Der Frank, genannt „Der lange Peter von Itzehoe" (siehe Schillers Wallenstein: „Und er ist wohl gar, Mußjö, der lange Peter aus Itzehö?") begleitete gekonnt mit seiner Frau Birgit erstmals das Zusteigen der Gäste am Steg in Wewelsfleth. So fuhren 23 Schiffe mit ihren fröhlichen Gästen die Stör aufwärts nach Itzehoe.
Da die Gaffelrigger und ihre Gäste noch mit Kurs auf Itzehoe unterwegs waren, durfte ein Teil der fünfzig Jungstöre im Schauaquarium warten. Gegen 17:00 wurden dann alle Störe von Bord des Hamburger Börtebootes Barbara im Beisein der Crews und ihrer Gäste völlig fit in ihre neue Heimat entlassen. Der mit einem Sender bestückte Fisch erhielt den Namen Esther zu Ehren der verstorbenen Journalistin Esther Fröbe, Itzehoe. Fazit: Unter großer Beteiligung der Bevölkerung wurde ein entscheidender Teilerfolg nach 15 Jahren Projektarbeit so erstmals bei einer experimentellen Besatzmaßnahme öffentlich unter Beteiligung der Traditionsschiffe und der Bevölkerung dargestellt. Sachstand: Nach den letzten Auswertungen geht es den Jungstören gut, sie bewegen sich angepasst in ihrem Element, und es wird ein positiver Erfolg dieser Bemühungen erwartet. Da der Stör ein Grundfisch ist, besteht auch nicht die Gefahr einer direkten Kollision mit Traditionsschiffen.
Abendbrot und Frühstück gab es wieder bei den Itzehoer Wasserwanderern. Herr Aszmoneit, Marlene und Kerstin steckten dafür manches gute Wort ein. Die kleine, niedrige Seitentür zum Tresen öffnete sich manches Mal sogar zu einer spontanen Umarmung. Auf der Meta von Cranz schiffte sich zur Rückfahrt ein junges Ehepaar ein. Sie hatten sich im Vorjahr auslaufend auf der Barbara das Eheversprechen gegeben. Von hier aus noch mal herzlichen Glückwunsch, alles Gute und reichlichen Kindersegen. Gaffelrigger brauchen Nachwuchs, liebes Ehepaar Kienow, und Oma Julia ist in Sachen Erziehung ja vom Fach.

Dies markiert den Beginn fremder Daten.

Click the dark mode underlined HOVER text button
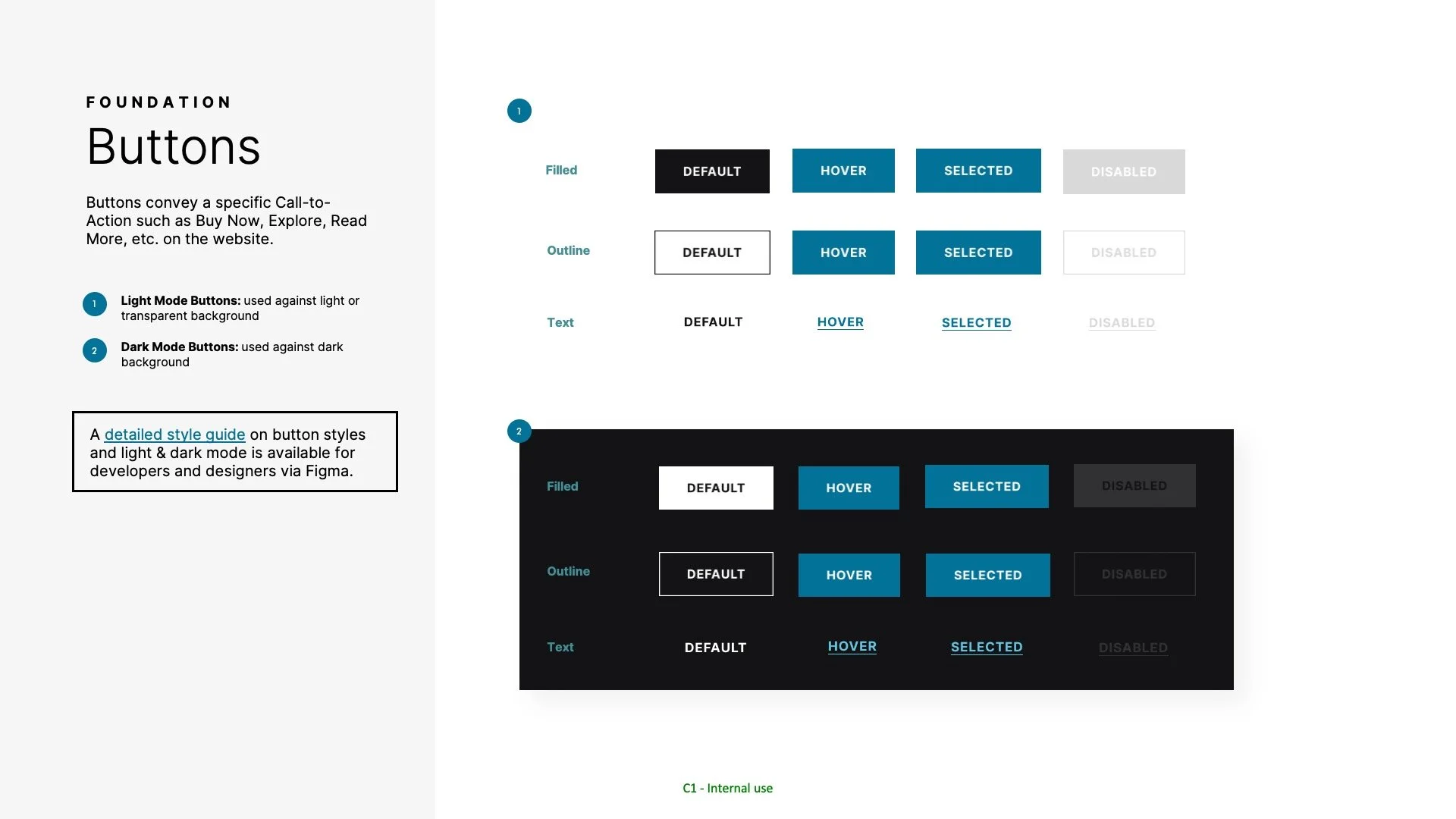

Wie die Küstenklatschwelle berichtete kam Alraun wegen des niedrigen Wasserstandes vor dem Sperrwerk fest und Axel Kalkofen mit Sünnstrohl ereilte während der angebotenen Hilfe das gleiche Schicksal. Alraun kam selbständig frei und Axel hat bis zum Aufschwimmen schon für Hamburg etwas aufgeklart. Teilgenommene Schiffe: Alraun, Elfriede, Johanna Neeltje, Stjernen, Anna, Frieda, Johanna von Amrum, Sünnstrohl, Anima, Fritz Lexow, Margaretha von Büsum, Theepot, Auguste, Gloria, Meta von Cranz, Tordalk, Barbara, Hoop of Wellfaart, Moewe, Vamos, Delphin, Johanna, Rigmor von Glückstadt. Abgesagt hatte Mavrodaphne. Uwe Jens Lützen (Veröffentlicht in PIEKFALL, Mitteilungsblatt für die Freunde des Gaffelriggs N° 99 / Juli 2009, Seite 36, 37 und 38, www.freunde-des-gaffelriggs.de)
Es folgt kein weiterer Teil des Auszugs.